Guilt and love make poor retention strategies, argues a new AMA paper.

A doctor staying in a rural community for five years before returning to the city should be considered a success, not a failure, according to delegates at the AMA’s rural medical training summit.

The summit, which was held in Canberra in September, gathered doctors from the AMA Councils of Doctors in Training and Rural Doctors for a discussion on how to boost clinician numbers outside of metropolitan areas. 

Common themes and discussion points from the summit will go on to inform the medical association’s advocacy into the future.

A report issued this week revealed the content of those discussions for the first time. One key theme revealed that living and working as a rural doctor for life was no longer what people aspired to.

While the primary focus of the summit was on the non-GP specialist workforce, one session on thriving in rural practice focussed on the GP-specific narrative of a ‘country doctor’.

“The stereotype of a lone rural doctor providing decades of cradle-to-grave care is no longer a key aspiration for young doctors who look for varied experiences in diverse settings,” the report read.  

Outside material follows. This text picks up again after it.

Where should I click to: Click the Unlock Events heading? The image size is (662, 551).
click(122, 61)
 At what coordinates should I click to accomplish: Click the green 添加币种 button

“Instead, success in retaining a rural medical workforce should focus on creating training and working opportunities that embody whole of doctor, and whole of community needs.”

Doctors should be supported to move around and pursue their career in a way that suited their life stage, the report said, noting that guilt and love were not realistic retention strategies.

“This requires a redefinition of success in retaining a doctor in rural and regional areas, where a doctor staying in a rural community for 2 to 5 years should be considered a success,” it said.

Broadly speaking, hub-and-spoke – or fly-in-fly-out – models of primary care have been popping up across the country as a way to provide care in rural communities without having to live there full-time.

Telehealth was also mentioned in the report as having the potential to support clinical care, where the medical practitioner was at the centre of care and guiding practice.

Another topic of discussion was the extreme variability in the quality of supervision for internationally qualified doctors, who often find themselves working in a rural area for at least a decade after immigrating to Australia.

RACGP and Rural Workforce Agency data pegs the proportion of internationally trained doctors working in rural or remote parts of Australia at upwards of 50%.

As part of the Australian registration process for overseas trained doctors they are often assessed as requiring level 1 or 2 supervision, meaning that (in theory) they have another clinician physically present to consult about the management of all patients either in real time or on a daily basis.

The AMA summit report said that in practice, some international graduates never actually meet their supervisor. In some cases, supervision only existed on paper or graduates received poor or non-existent feedback from their supervisor.

These doctors often have limited support networks outside of their practice, leaving them vulnerable to exploitation, the report said.

“Re-consideration of [international medical graduate] doctor employer-sponsored visa requirements was raised as a strategy to address reported breaches of employment contracts by employers including that … doctors are being contractually bound to pay significant amounts if they leave a practice or receive only a fractionally small amount of their billings during their employment,” it said.

The two other big topics raised at the summit were creating holistic social and community supports between doctors and the community – such as access to childcare, accommodation and social networks – and making rural training easier for non-GP specialist registrars.